# Records for processing

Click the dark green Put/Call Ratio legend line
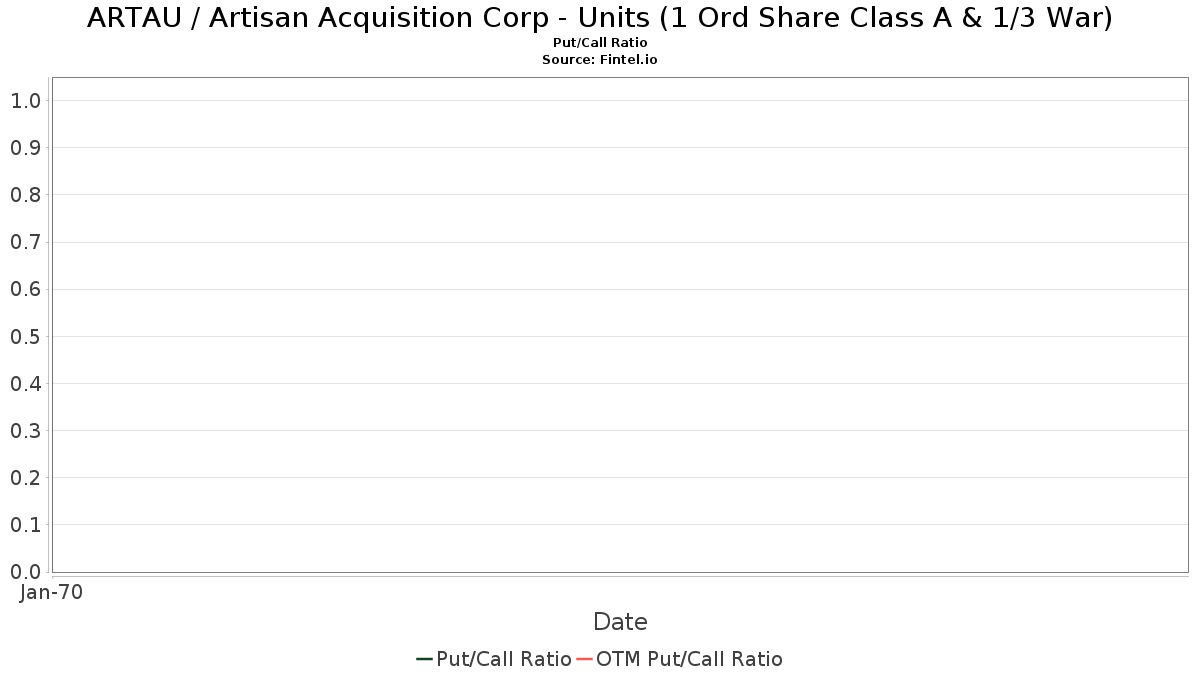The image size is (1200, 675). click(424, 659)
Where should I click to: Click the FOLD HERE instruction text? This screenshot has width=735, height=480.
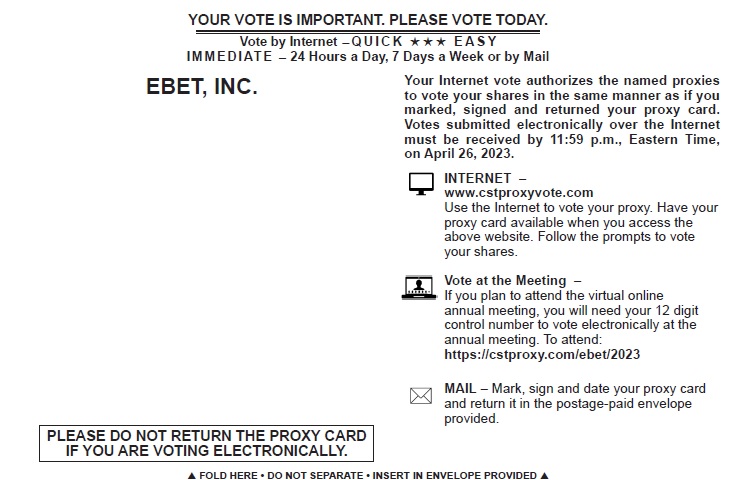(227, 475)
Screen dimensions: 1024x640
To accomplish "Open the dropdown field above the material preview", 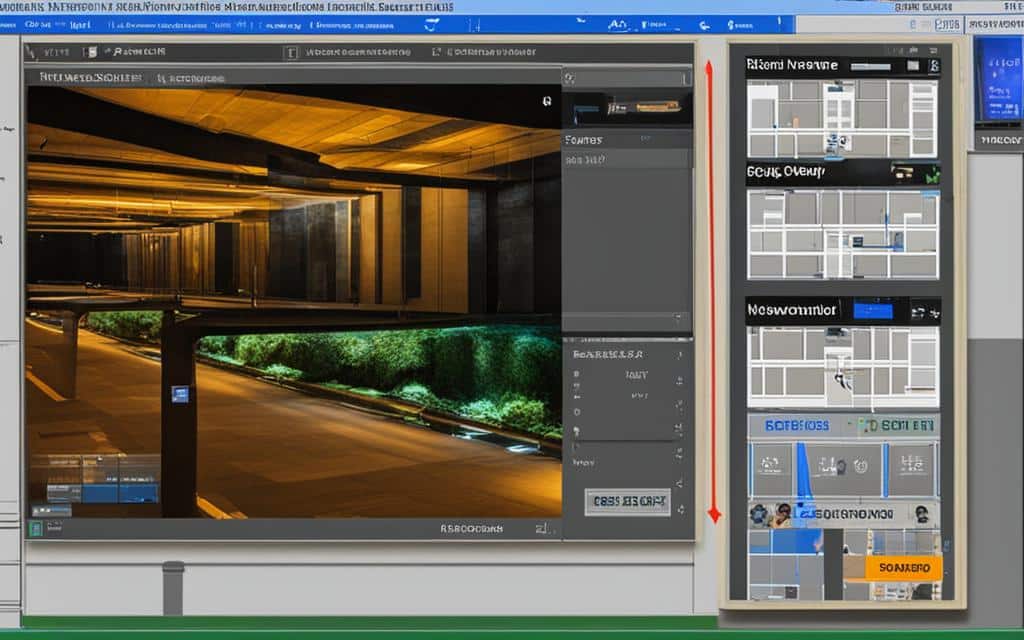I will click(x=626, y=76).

# About this task
Give the lines exactly, from the first line of the entries to the line with "Screen dimensions: 1024x640", both ends included. Skip the pictures.

# The completed task
Click the dark green Put/Call Ratio legend line
The image size is (1200, 675). click(424, 659)
Where should I click to: Click the FOLD HERE instruction text? This screenshot has width=735, height=480.
(227, 475)
Screen dimensions: 1024x640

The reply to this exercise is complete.